All right, so far, so good: this is what I expected and what I hoped for. Then the fourth number clocks in and, wait, they're singing a song, not playing a tune, and, hey, it's slow, not square-dance tempo, and, ooh ooh, it's got a vocalist and, no wait, it's got a bunch of vocalists, and I'm thinking, “Well shut my mouth and let me listen even better than I was gonna,” and then forty-five minutes later I'm glad I did.
The song is Julie Miller's Quecreek, and right away you get it that these guys didn't just Google “mine disaster song” and run with the first listing; they care about their lyrics, right down to the last syllable.
Then it's old-timey Saturday night again, and the boys tear through the chestnut Apple Blossom and on into an accelerating medley of Little Black Dog and Sarah Armstrong.
Time for another song, now: listening to U. Utah Phillips's Orphan Train reminds me that I have in my basement studio a steamer trunk that belonged to one Elias Huzar, an orphan train orphan. He was my stepmother's first husband, and he died in 1947. As he had no family, all of his effects are in this trunk, and there it sits in my basement because I can't imagine getting rid of it, even though I never knew the man (or did I?)

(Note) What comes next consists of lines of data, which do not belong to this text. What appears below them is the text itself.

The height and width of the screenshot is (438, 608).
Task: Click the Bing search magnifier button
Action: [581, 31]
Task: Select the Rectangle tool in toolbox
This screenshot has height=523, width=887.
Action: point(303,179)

I am stirred from my reverie by the Texas waltz, Midnight on the Water and then we're slung back to old-timey with the fine, underutilized C major reel, Altamont, followed by a great detuned fiddle-vocal duet of Pretty Saro and ending with the war horse Soldier's Joy and the Gid Tanner fave Georgia Railroad. Along about this time, I'm realizing that I like these little clusters of old-timey tunes intermixed with historical songs and ballads.

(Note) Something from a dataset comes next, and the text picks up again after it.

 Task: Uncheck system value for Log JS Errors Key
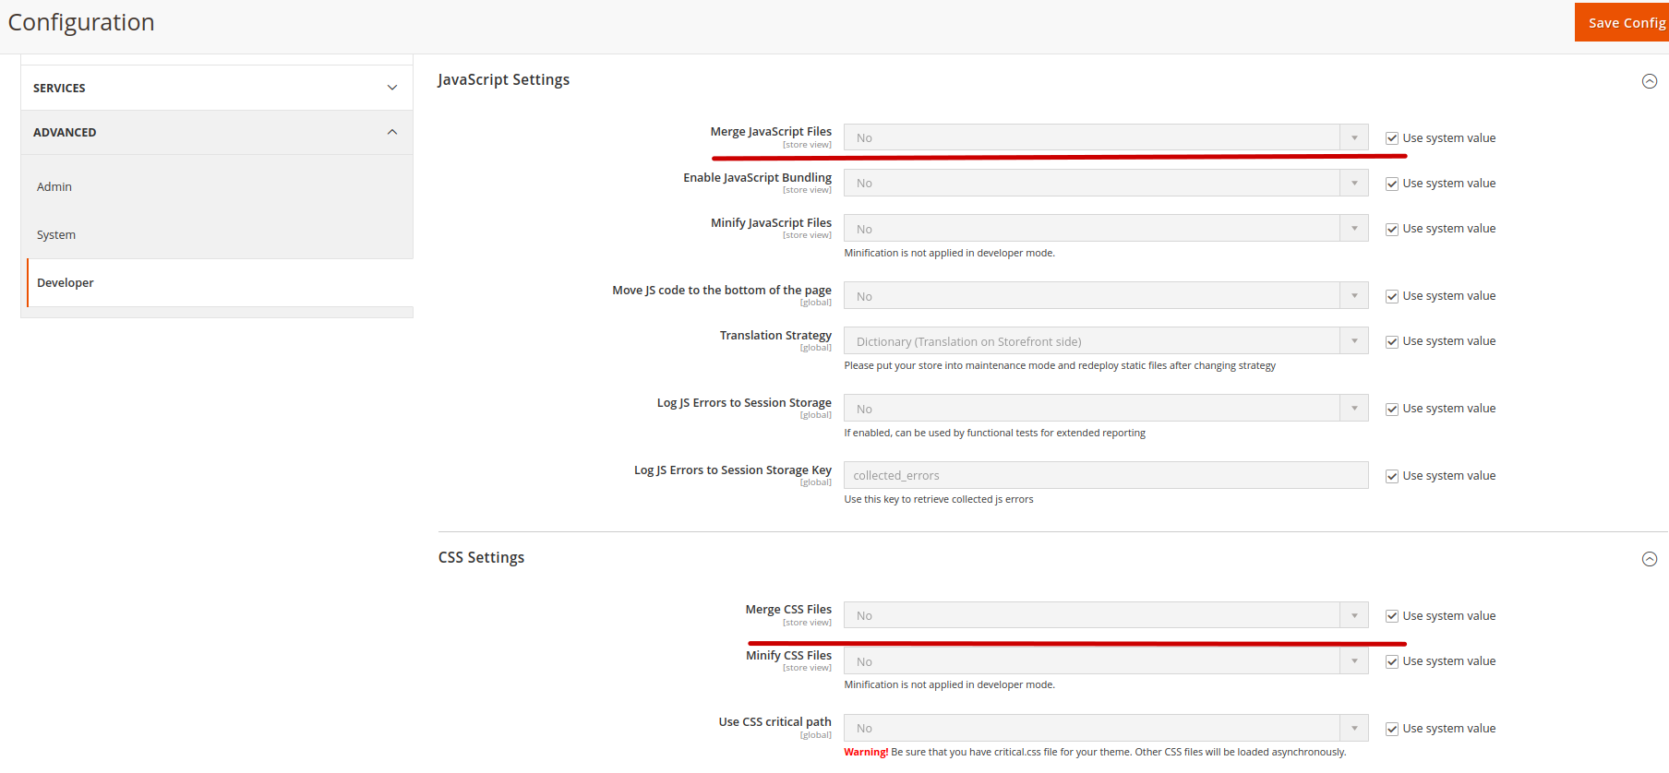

Next, the Irish waltz Southwinds is given a respectful nod, and a heartfelt delivery of Bill Isles's Hobos in the Roundhouse reminds me that, lamentably, songs of disenfranchisement, homelessness and the forsaken are as timely now as ever. Listen to these guys sing this one and tell me they don't care.

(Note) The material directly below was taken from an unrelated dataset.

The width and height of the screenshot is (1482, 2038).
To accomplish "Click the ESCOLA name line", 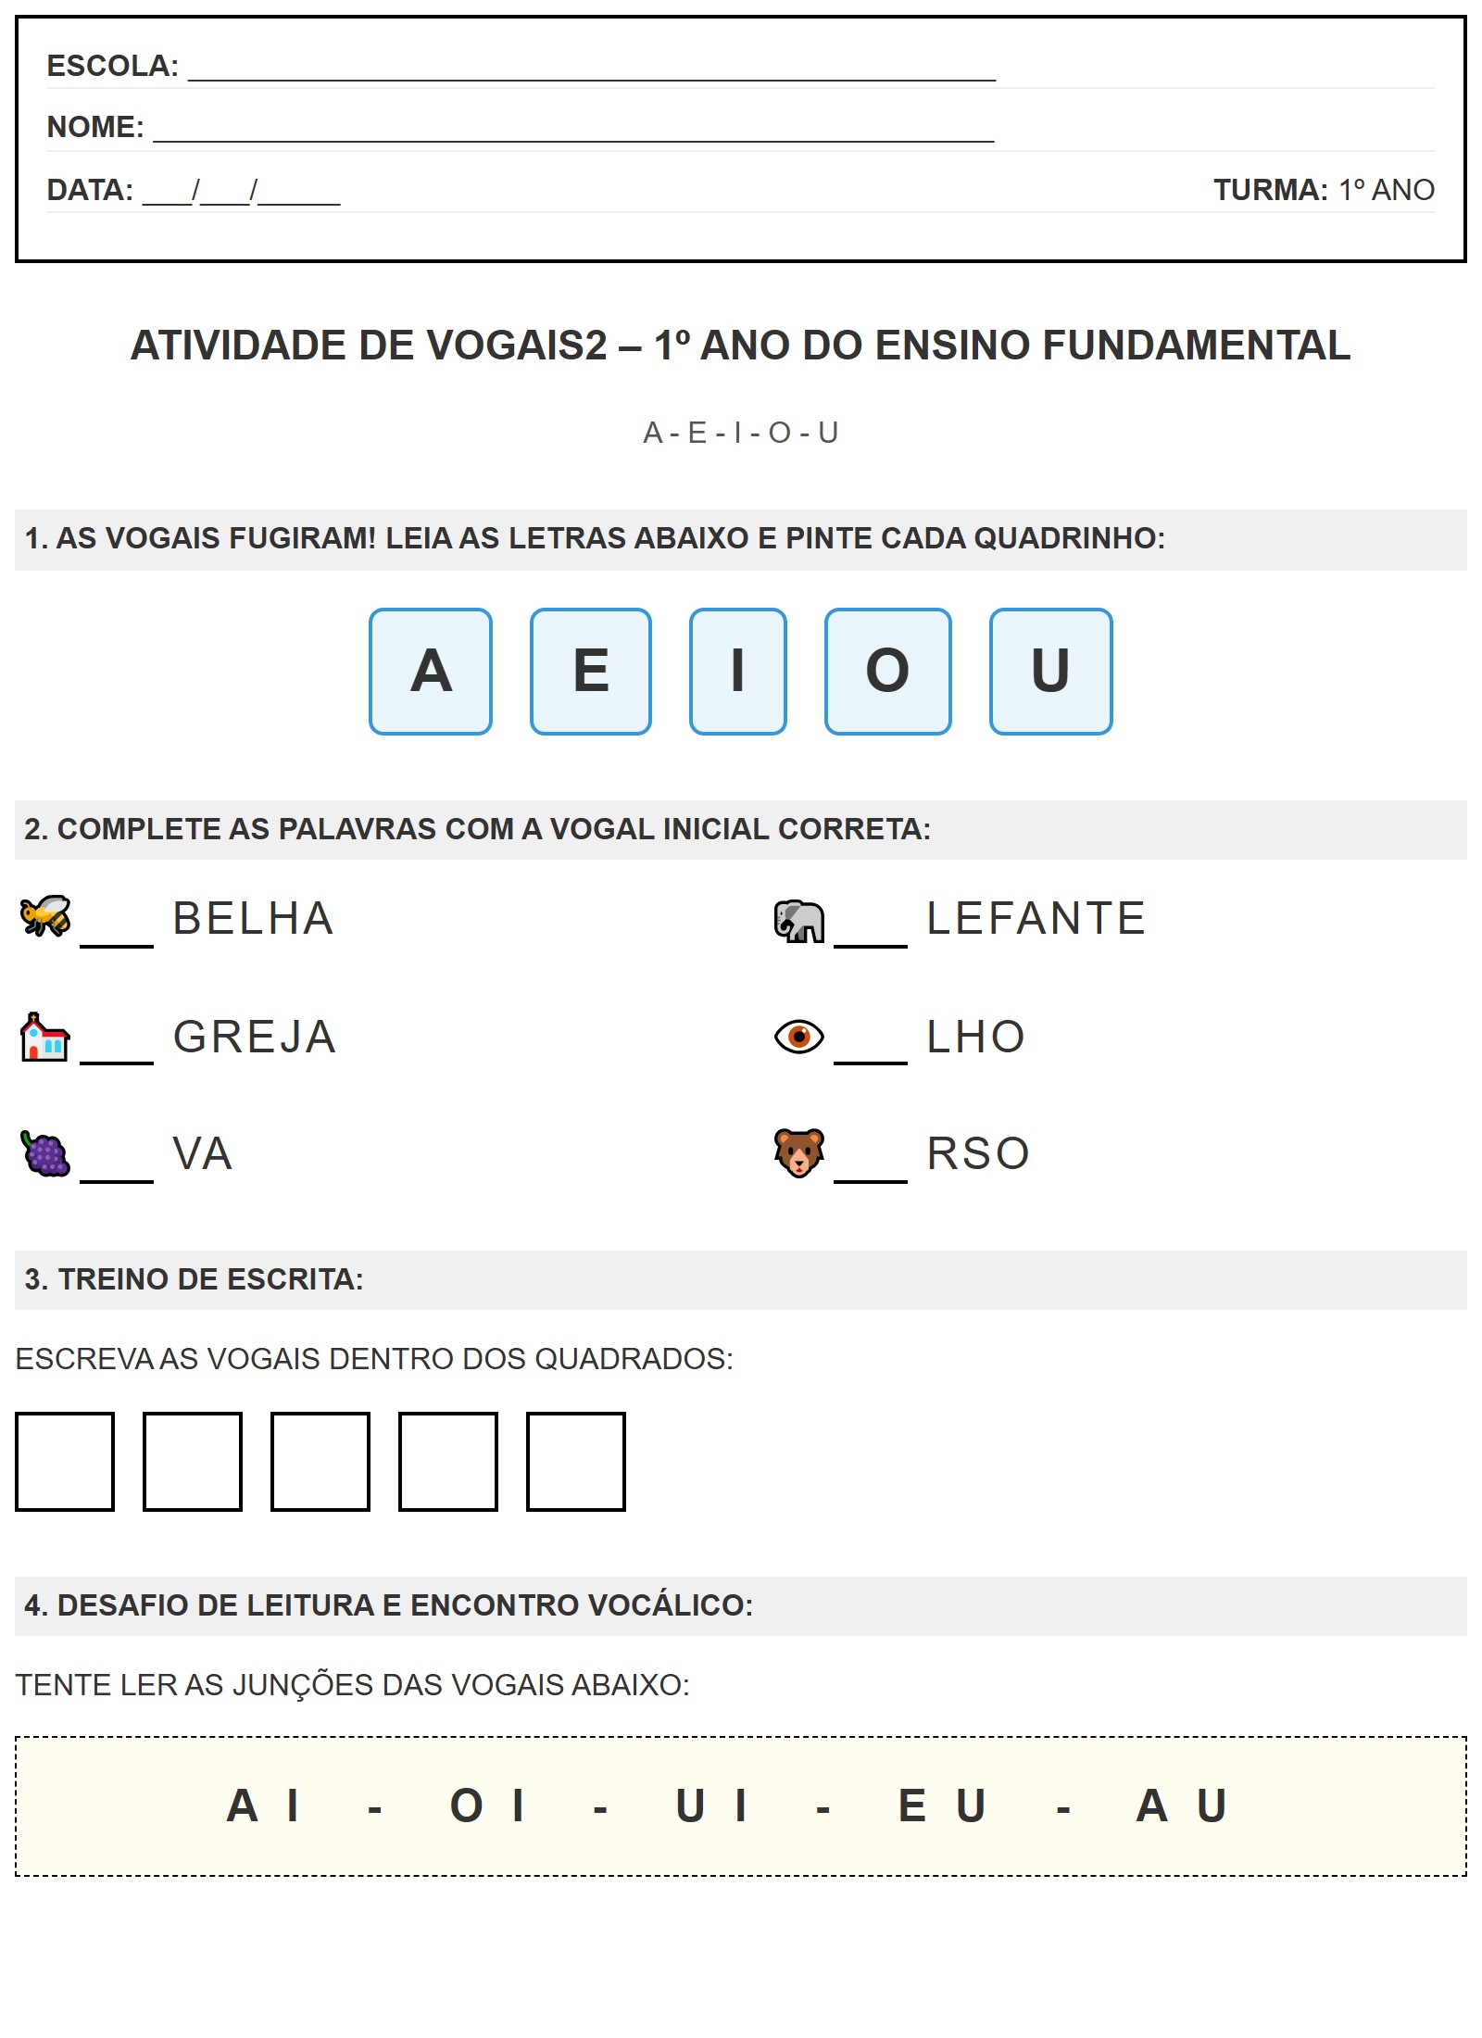I will pyautogui.click(x=591, y=69).
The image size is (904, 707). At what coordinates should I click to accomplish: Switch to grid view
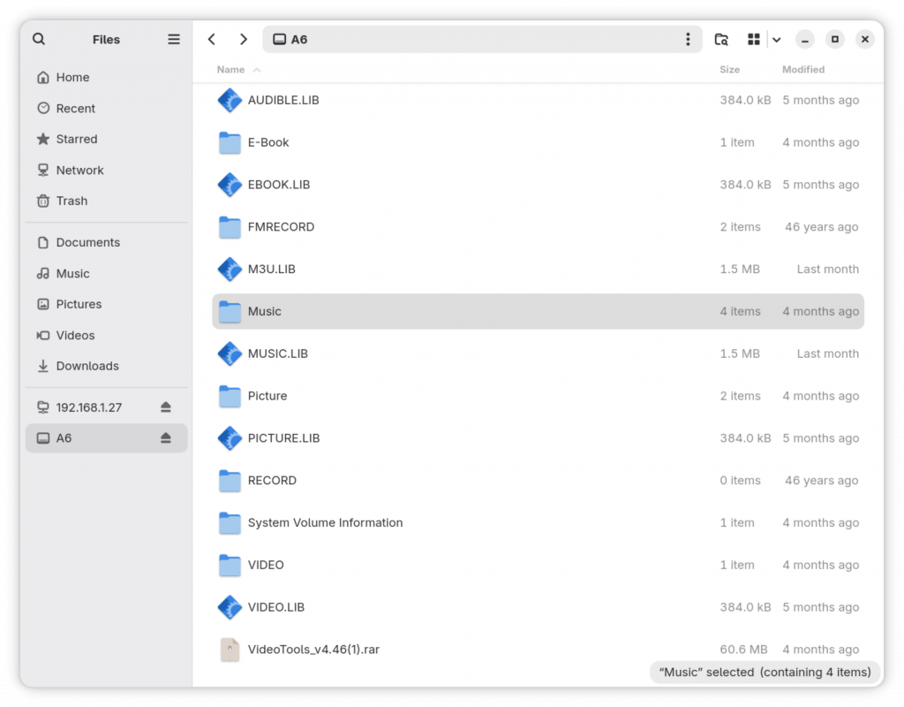[x=753, y=39]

A palate-cleansing hoedown treatment of the Northumberland/Scots line dance tune Morpeth Rant (originally a strathspey) leads into the continuation of a veritable guided tour of musical Americana: the warm, familiar, friendly, fuzzy old Yellow Rose of Texas (here given a slick midstate key change); Big Eyed Rabbit (if you listen carefully, you can hear the boys shouldering on their blunderbusses and pulling on their jodhpurs); Stephen Foster's My Old Kentucky Home (which would bring a tear to the eye of a military statue); a dogpile (the good, consonant kind) on Sail Away Ladies; and a swell medley of Rose on the Mountain, Snake Chapman's Tune and Fly Around.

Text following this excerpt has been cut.